-- PROBLEM DESCRIPTION --
Scan the records below and copy every line that contains the string "grid".

┌──

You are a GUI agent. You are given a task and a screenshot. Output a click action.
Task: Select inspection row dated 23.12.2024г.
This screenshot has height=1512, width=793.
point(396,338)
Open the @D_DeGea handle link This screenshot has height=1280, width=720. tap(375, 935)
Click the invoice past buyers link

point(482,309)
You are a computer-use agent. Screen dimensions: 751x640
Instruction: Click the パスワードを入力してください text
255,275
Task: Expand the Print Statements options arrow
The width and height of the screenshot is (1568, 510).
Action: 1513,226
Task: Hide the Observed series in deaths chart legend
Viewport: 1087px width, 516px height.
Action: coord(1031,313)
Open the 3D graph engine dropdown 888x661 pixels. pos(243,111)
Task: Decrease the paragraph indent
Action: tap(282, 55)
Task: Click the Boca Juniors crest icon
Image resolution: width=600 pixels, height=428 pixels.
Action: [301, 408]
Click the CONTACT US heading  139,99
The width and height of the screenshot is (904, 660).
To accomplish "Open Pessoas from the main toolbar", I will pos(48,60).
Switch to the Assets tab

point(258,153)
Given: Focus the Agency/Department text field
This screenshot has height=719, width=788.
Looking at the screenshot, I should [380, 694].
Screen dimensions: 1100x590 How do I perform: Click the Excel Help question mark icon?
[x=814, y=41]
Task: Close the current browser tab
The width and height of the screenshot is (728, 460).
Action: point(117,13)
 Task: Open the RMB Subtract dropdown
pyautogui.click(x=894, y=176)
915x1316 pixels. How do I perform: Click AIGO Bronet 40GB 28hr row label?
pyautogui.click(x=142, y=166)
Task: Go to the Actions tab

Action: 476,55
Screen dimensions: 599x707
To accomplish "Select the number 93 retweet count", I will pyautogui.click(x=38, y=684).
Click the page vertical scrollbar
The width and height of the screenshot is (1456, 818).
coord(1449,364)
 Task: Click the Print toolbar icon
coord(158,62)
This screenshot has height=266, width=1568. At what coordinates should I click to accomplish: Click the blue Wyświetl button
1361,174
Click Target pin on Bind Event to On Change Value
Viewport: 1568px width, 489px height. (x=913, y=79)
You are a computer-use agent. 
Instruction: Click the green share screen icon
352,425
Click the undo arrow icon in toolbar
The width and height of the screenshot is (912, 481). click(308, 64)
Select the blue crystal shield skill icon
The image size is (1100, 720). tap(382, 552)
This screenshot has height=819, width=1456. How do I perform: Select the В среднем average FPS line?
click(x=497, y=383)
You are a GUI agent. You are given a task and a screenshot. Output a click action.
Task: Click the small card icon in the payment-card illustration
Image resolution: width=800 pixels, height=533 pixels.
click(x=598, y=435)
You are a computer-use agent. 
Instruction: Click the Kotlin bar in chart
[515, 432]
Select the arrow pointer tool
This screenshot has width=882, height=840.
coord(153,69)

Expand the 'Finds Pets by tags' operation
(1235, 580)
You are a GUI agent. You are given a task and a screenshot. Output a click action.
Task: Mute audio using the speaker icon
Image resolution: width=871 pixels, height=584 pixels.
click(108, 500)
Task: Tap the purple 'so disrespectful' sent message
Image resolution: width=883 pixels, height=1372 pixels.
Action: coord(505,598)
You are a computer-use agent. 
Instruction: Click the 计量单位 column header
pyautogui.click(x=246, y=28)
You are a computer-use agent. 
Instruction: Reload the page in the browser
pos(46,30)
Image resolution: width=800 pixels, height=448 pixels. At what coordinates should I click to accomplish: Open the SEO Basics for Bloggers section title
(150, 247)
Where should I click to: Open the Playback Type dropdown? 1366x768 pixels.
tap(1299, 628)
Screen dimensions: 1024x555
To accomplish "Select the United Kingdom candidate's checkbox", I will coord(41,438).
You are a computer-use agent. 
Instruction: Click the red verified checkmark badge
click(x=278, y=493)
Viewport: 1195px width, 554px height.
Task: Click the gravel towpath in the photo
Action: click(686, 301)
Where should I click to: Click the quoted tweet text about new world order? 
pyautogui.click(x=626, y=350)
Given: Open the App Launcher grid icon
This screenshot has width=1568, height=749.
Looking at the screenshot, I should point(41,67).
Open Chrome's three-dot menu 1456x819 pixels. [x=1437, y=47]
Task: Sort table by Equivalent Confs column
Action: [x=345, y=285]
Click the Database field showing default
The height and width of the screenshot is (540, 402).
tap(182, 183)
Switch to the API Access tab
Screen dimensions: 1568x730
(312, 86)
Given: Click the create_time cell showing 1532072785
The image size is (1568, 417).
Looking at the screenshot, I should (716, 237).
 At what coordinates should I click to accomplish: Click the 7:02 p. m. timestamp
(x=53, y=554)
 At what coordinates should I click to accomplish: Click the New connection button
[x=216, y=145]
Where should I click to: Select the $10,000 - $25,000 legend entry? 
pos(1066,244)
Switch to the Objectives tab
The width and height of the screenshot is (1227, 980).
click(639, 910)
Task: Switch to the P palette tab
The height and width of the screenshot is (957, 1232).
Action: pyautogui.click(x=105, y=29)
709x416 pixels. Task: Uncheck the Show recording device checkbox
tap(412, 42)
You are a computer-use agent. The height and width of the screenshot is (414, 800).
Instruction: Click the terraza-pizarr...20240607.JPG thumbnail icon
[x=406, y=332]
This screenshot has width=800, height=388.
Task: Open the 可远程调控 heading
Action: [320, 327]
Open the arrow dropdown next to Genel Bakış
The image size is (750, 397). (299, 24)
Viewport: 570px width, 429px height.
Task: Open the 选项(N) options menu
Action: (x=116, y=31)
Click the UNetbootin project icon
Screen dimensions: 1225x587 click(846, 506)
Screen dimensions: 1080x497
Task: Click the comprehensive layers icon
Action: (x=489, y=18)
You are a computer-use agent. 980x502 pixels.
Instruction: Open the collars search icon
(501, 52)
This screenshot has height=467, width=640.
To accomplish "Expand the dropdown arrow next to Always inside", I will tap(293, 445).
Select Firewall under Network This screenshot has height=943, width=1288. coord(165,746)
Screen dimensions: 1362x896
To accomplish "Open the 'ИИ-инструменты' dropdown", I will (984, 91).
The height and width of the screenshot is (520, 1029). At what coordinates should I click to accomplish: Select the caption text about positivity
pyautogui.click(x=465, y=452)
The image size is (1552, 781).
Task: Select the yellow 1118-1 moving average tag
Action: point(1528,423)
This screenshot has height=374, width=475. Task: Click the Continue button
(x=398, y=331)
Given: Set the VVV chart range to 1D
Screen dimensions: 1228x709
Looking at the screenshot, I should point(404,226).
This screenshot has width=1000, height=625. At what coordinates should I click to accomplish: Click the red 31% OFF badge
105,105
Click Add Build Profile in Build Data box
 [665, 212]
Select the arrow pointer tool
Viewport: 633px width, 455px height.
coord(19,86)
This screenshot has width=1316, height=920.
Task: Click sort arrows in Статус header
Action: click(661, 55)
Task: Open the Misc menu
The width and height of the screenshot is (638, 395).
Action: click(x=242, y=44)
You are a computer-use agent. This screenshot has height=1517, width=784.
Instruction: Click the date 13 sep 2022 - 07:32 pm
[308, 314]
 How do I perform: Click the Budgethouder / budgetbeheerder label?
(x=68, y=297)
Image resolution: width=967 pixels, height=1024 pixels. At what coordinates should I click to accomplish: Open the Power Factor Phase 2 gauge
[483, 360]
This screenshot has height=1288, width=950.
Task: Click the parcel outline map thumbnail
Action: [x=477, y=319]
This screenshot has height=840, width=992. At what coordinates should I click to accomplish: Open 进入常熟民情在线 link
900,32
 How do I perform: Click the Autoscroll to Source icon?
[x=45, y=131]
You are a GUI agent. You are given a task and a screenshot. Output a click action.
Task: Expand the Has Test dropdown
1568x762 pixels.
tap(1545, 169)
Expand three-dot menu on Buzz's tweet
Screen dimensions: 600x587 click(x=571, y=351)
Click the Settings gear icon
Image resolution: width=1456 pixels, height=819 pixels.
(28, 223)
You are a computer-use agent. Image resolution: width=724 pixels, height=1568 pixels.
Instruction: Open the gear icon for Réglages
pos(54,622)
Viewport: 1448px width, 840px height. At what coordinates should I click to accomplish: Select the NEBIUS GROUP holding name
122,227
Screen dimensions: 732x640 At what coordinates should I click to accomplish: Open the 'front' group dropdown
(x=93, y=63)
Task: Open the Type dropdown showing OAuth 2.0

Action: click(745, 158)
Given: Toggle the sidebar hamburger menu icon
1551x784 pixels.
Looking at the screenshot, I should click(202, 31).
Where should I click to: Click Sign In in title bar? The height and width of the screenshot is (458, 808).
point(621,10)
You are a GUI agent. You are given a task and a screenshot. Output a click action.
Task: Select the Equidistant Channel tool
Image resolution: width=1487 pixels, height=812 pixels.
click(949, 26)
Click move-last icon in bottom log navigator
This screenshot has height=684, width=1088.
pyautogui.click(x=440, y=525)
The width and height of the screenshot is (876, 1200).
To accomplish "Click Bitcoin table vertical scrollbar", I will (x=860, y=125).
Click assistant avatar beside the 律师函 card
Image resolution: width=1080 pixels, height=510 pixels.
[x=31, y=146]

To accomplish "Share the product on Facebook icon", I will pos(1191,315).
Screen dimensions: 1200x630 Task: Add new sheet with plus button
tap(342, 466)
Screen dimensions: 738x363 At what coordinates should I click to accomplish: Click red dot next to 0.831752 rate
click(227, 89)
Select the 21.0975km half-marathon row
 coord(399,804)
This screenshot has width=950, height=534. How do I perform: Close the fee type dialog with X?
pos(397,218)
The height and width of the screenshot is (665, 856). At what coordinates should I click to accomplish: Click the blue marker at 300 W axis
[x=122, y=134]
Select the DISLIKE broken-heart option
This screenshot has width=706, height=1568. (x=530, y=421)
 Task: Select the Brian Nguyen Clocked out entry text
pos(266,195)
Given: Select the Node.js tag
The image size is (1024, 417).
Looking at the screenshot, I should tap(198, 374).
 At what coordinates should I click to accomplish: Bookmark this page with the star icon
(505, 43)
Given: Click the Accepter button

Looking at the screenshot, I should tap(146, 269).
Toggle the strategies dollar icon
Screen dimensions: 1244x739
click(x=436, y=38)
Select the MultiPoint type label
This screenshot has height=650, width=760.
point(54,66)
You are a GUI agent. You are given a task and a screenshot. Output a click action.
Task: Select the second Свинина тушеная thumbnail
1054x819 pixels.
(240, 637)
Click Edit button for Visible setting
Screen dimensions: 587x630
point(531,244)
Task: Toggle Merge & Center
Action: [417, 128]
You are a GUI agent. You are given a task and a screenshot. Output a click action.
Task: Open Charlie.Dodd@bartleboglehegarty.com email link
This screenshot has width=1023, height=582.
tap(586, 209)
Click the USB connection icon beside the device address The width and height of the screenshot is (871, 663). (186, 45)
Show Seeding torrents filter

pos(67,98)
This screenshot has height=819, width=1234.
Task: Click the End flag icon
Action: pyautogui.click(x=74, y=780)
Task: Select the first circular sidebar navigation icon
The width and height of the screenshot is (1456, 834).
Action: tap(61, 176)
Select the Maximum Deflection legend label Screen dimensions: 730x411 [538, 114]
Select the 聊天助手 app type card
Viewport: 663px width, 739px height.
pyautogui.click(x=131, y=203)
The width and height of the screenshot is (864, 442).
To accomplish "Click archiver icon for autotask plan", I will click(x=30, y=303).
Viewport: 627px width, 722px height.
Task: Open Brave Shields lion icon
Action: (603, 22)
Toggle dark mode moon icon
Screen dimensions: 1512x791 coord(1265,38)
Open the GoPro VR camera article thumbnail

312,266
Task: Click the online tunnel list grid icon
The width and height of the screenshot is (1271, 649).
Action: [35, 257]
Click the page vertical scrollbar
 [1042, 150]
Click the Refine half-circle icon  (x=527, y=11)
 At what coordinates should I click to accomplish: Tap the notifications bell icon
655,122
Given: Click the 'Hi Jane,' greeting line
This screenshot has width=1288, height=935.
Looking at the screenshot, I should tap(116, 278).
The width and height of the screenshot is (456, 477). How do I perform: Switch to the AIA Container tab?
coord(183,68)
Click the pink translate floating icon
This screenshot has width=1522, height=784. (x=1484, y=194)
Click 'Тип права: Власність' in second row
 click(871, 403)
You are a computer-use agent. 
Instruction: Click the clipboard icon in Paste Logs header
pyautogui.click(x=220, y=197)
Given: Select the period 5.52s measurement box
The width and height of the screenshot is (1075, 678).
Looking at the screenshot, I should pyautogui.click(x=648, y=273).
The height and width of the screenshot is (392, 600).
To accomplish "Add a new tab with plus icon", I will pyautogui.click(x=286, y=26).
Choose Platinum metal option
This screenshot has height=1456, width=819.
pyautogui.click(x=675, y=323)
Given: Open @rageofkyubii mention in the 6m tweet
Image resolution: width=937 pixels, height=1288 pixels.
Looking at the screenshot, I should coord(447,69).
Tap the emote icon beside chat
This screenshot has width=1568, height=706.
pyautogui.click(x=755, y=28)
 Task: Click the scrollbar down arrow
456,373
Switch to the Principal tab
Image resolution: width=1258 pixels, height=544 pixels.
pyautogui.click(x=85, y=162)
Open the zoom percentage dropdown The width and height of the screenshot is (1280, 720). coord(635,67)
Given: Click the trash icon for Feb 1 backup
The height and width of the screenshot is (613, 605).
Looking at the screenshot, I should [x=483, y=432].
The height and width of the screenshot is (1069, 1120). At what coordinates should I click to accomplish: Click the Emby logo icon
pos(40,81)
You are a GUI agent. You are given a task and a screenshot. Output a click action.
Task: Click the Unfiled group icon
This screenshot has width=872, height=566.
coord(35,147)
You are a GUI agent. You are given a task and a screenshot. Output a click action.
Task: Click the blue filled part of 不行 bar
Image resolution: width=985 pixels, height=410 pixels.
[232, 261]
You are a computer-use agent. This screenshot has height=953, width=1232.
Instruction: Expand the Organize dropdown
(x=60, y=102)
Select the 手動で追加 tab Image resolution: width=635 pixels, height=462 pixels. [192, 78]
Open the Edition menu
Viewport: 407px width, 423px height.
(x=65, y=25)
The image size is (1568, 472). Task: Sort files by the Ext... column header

└──

-- EXERCISE ANSWER --
Given: Open the App Launcher grid icon
Task: Click the online tunnel list grid icon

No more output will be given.